▶ [What this task involves]: Convert the lines below, from the line with "Click the Help question mark toolbar icon" to the line with "the green arrow", both included, into a JSON list of strings with one string per line and blank lines omitted.

▶ [Extracted material]:
......
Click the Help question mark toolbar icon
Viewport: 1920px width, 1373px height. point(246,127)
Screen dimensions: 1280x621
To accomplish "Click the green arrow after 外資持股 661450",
......
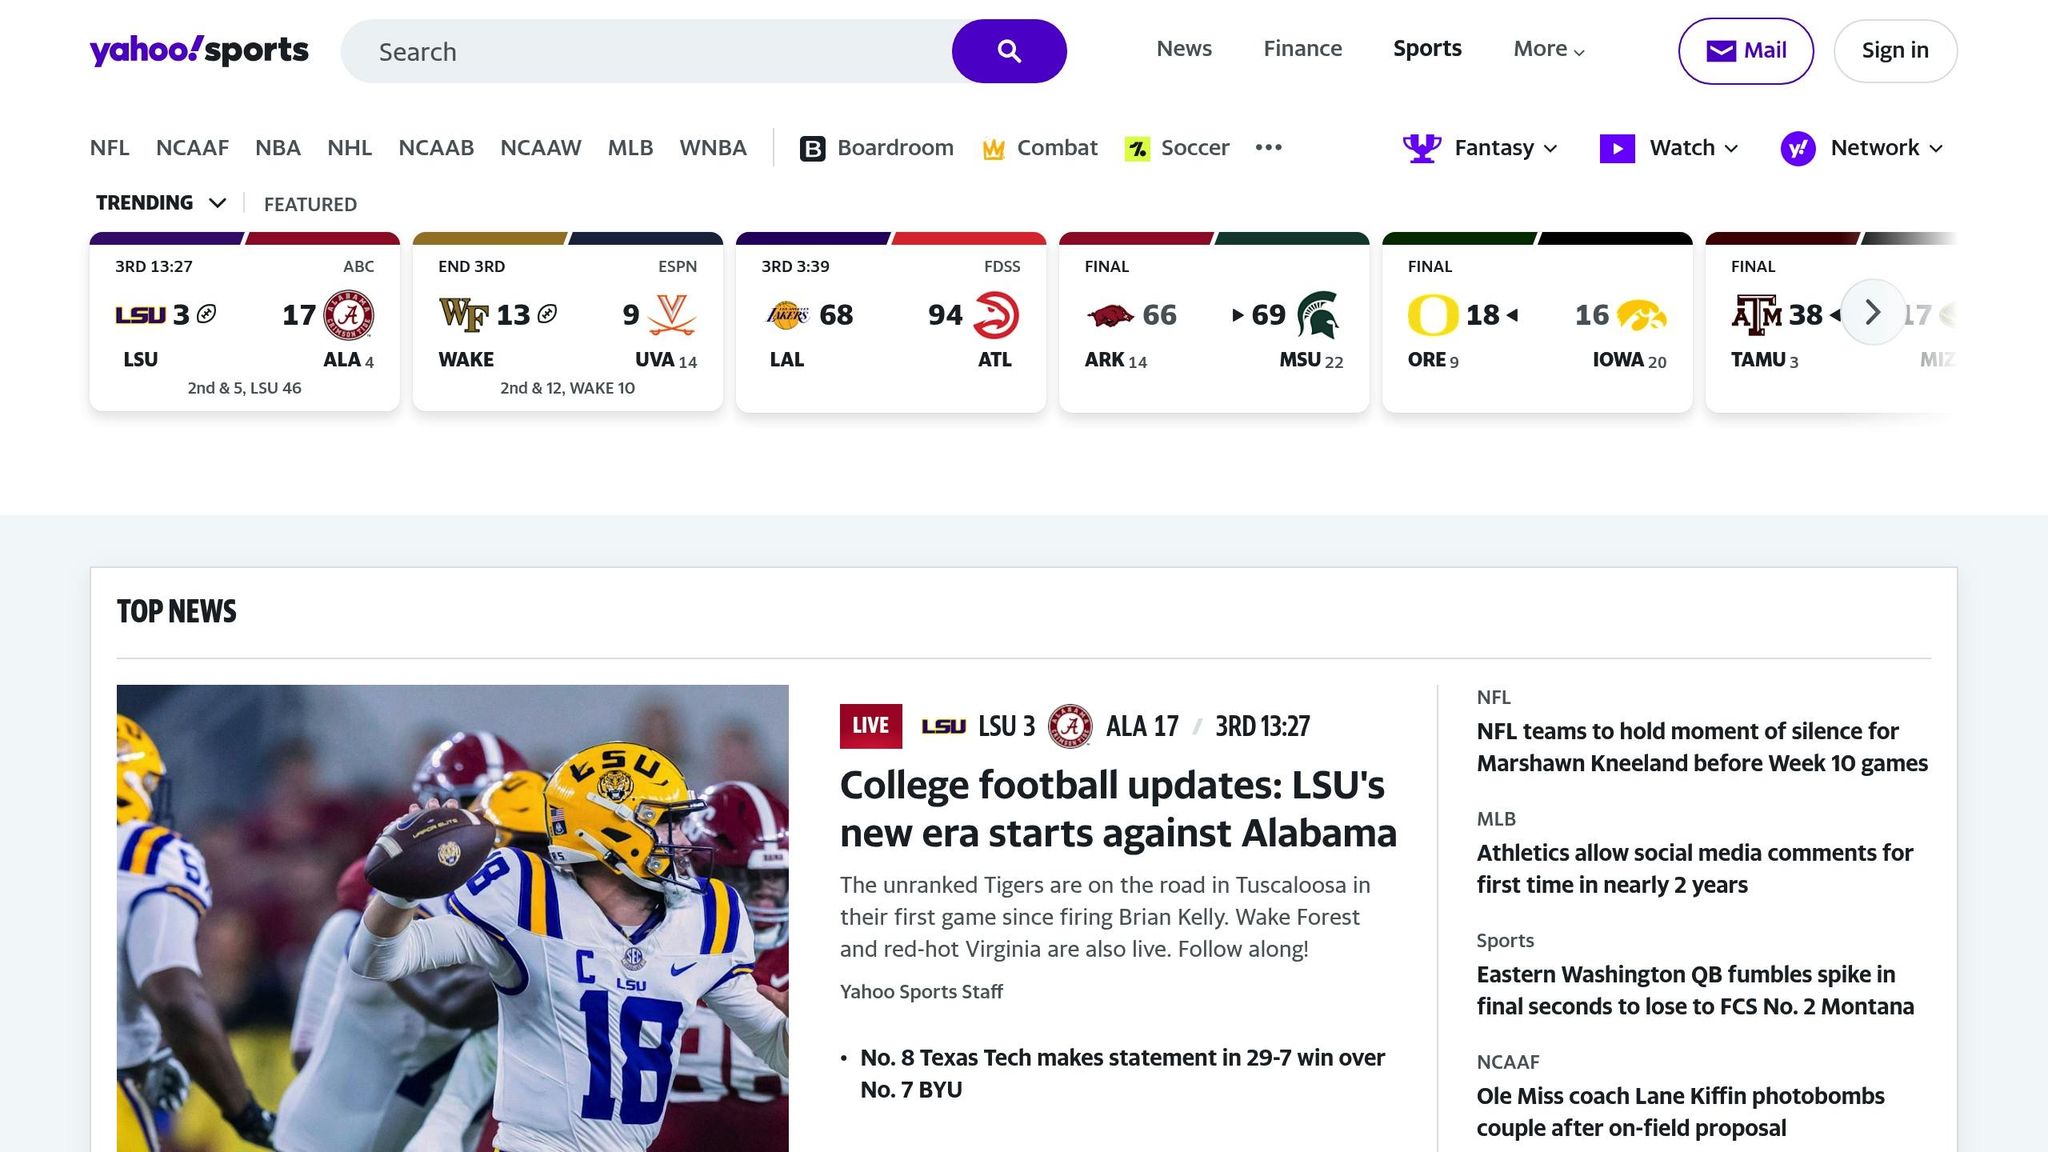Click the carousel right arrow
......
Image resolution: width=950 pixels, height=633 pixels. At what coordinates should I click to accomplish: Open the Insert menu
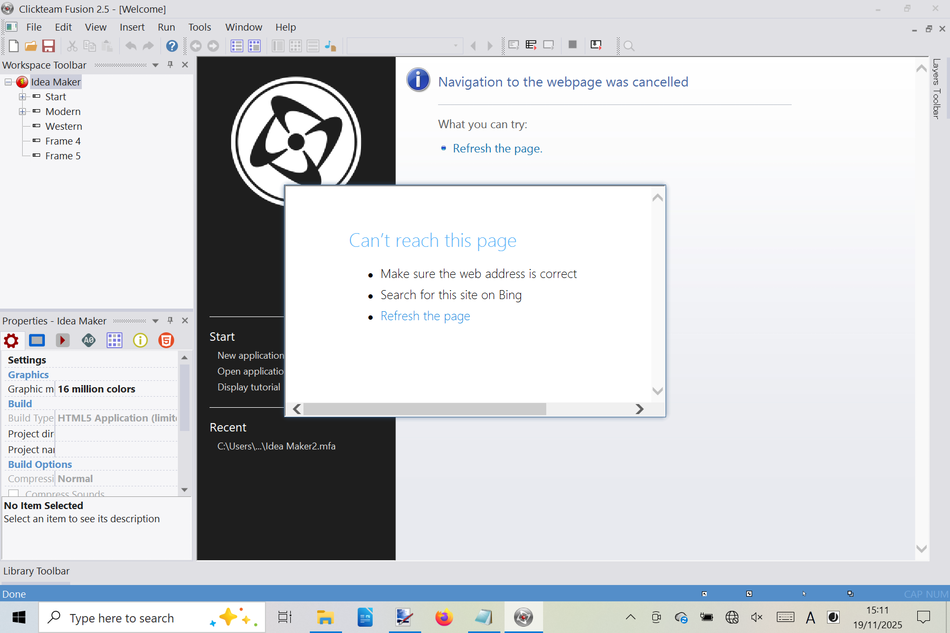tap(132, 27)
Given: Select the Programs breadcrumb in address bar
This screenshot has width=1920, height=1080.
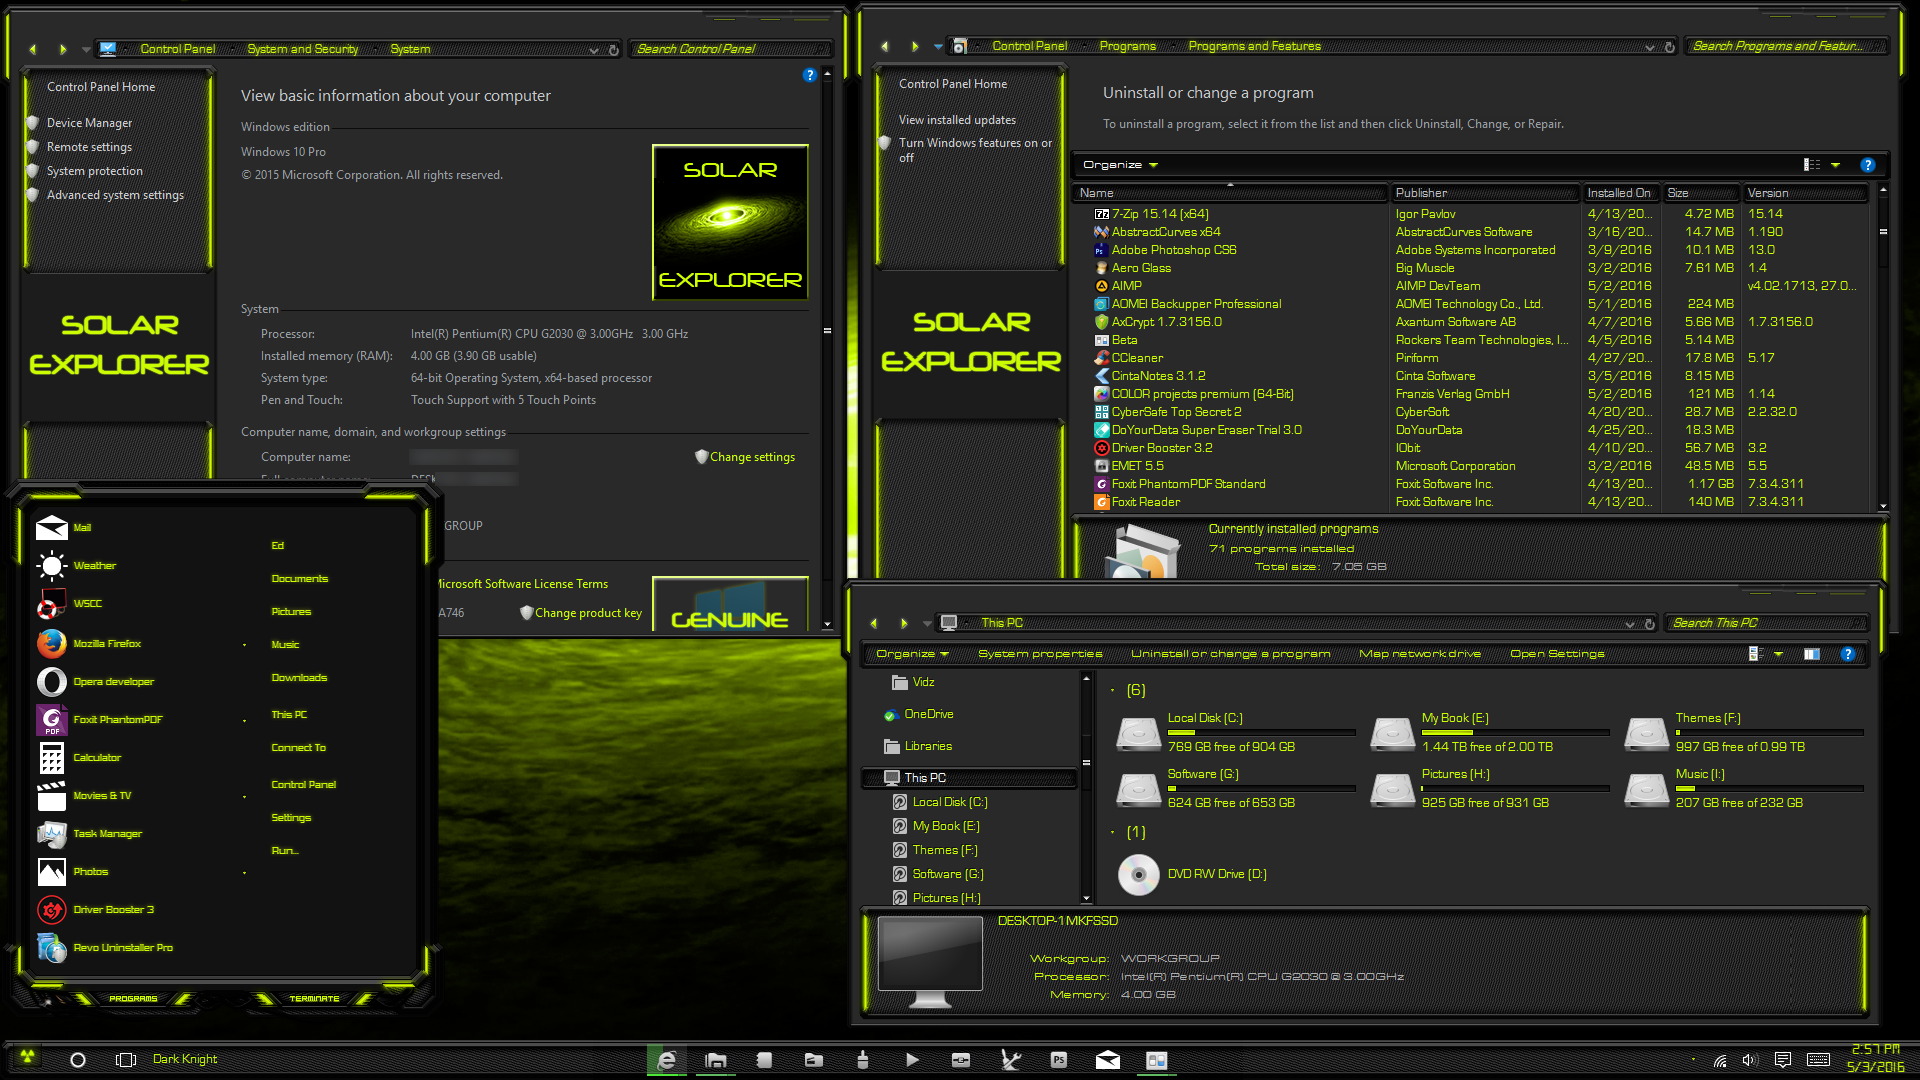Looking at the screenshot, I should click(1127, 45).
......
▶ [Result of this task]:
[
  "Click the Help question mark toolbar icon",
  "Viewport: 1920px width, 1373px height. point(246,127)",
  "Screen dimensions: 1280x621",
  "To accomplish \"Click the green arrow after 外資持股 661450\","
]